Gulf carriers Emirates and Etihad Airways are extending the period of reduced pay for their staff until September as they try to preserve cash during the global coronavirus pandemic.
The aviation industry has been among the worst hit by the outbreak, which has dented travel demand and forced major airlines to lay off staff and seek government bailouts.
They are due to restart some connecting flights this month after the UAE last week lifted a suspension on services where passengers stop off in the country to change planes, or for refueling.
Dubai’s Emirates told employees on Sunday it would extend a three month wage cut due to end this month until September 30, according to an internal email seen by Reuters.
In some cases, pay cuts will also be deepened, with some basic salaries reduced by 50 percent, the email to Emirates Group employees said.
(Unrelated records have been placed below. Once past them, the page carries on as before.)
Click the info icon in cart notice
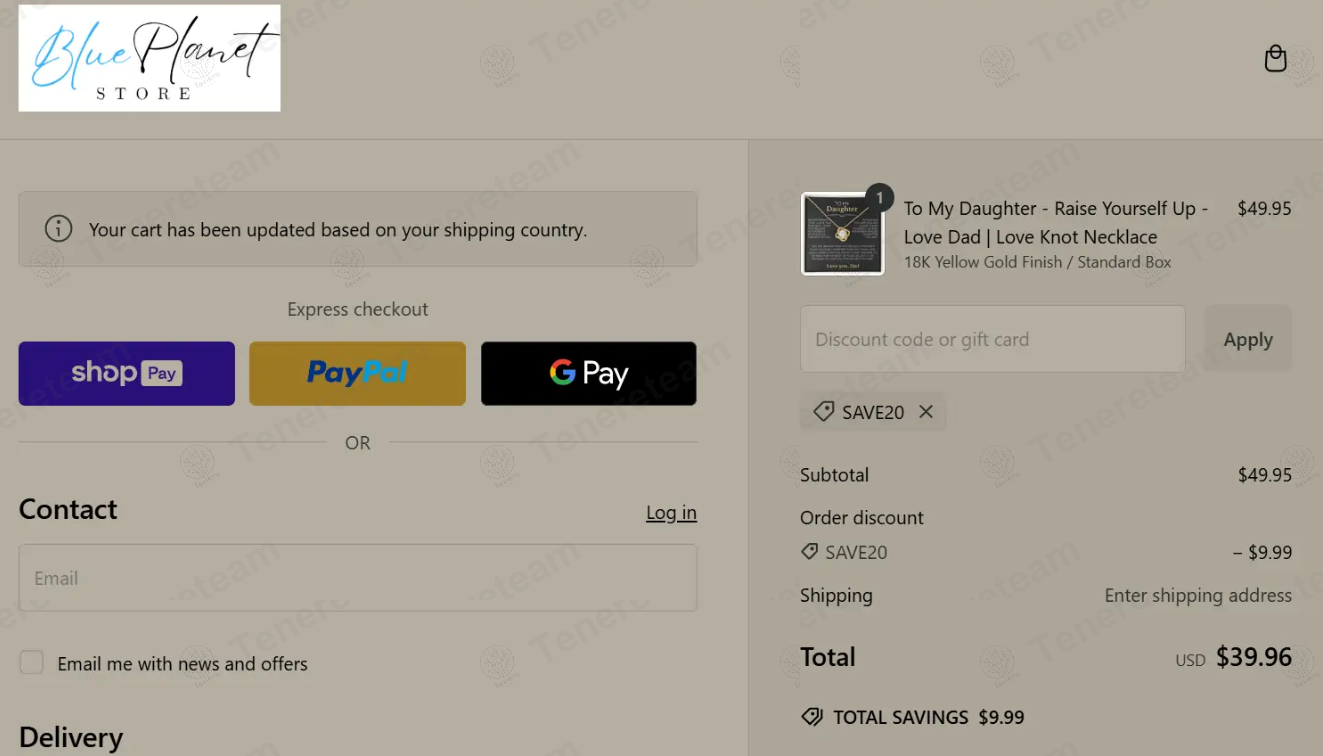The height and width of the screenshot is (756, 1323). tap(58, 229)
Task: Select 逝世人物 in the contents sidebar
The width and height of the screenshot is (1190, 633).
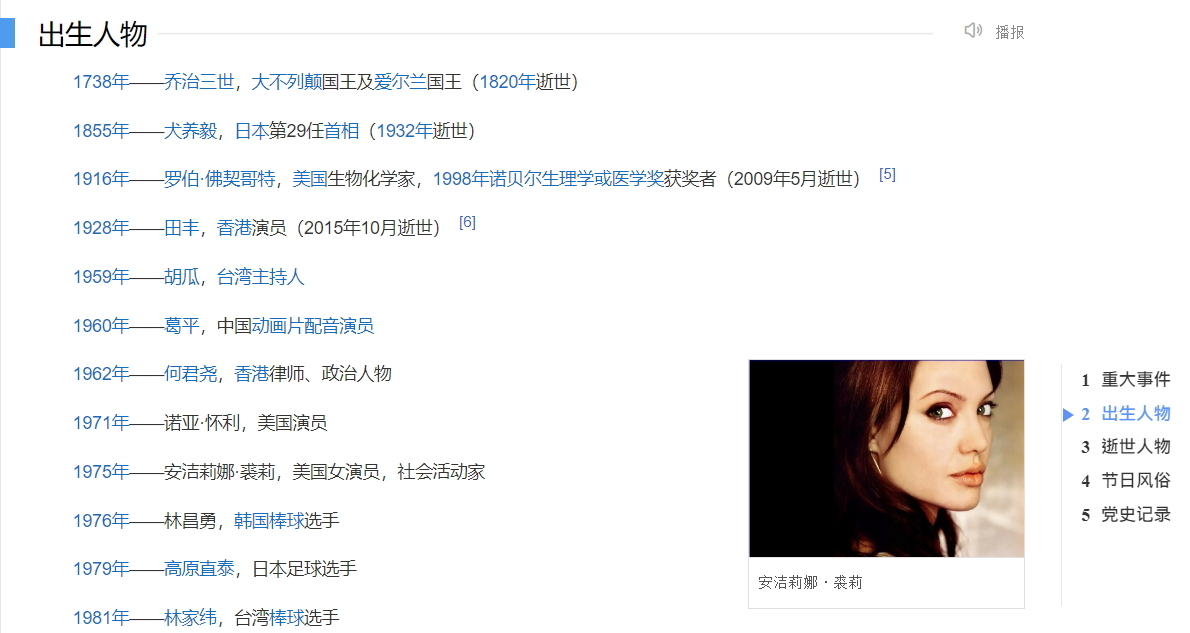Action: pyautogui.click(x=1135, y=446)
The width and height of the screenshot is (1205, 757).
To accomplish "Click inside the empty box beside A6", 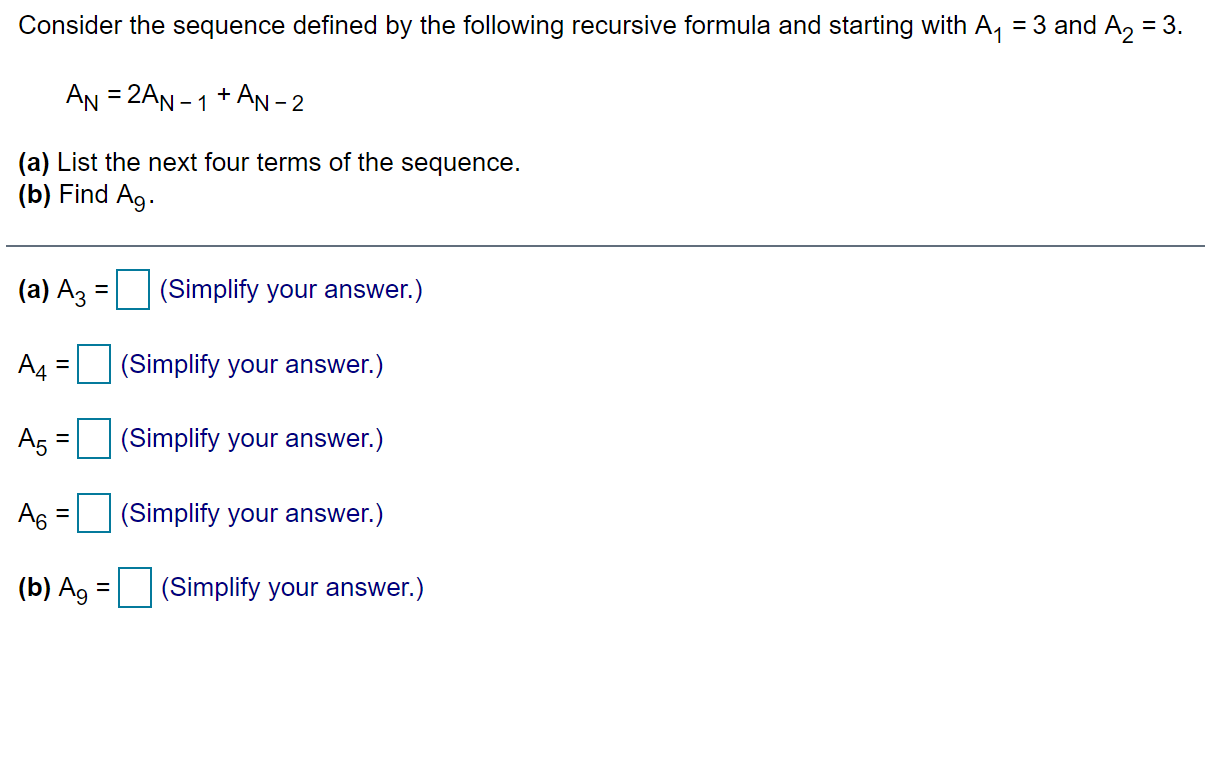I will (x=93, y=514).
The decision was made after reviewing all possible options to preserve its cash position, it said.
State-owned Emirates Group, which employed 105,000 as of March and includes the airline among its assets, did not immediately respond to an emailed request for comment.
Emirates had previously reduced basic wages reduced by 25 percent to 50 percent for three months from April, with junior employees exempted.
Abu Dhabi’s Etihad Airways has extended its salary cuts of between 25 percent to 50 percent to September, a spokeswoman said, as it considers all options to protect jobs and preserve cash.
The airline originally reduced salaries for the month of April.
Etihad last week laid off some cabin crew and its not planning any further crew redundancies, according to emails seen by Reuters.
The spokeswoman said there have been redundancies across several areas of the airline, and last month sources told Reuters Etihad was planning to lay off 1,200 employees.
Like other airlines, Emirates and Etihad have laid off staff due to the impact of its business. Fellow Gulf carrier Qatar Airways has said it could lay off up to 20 percent of its employees.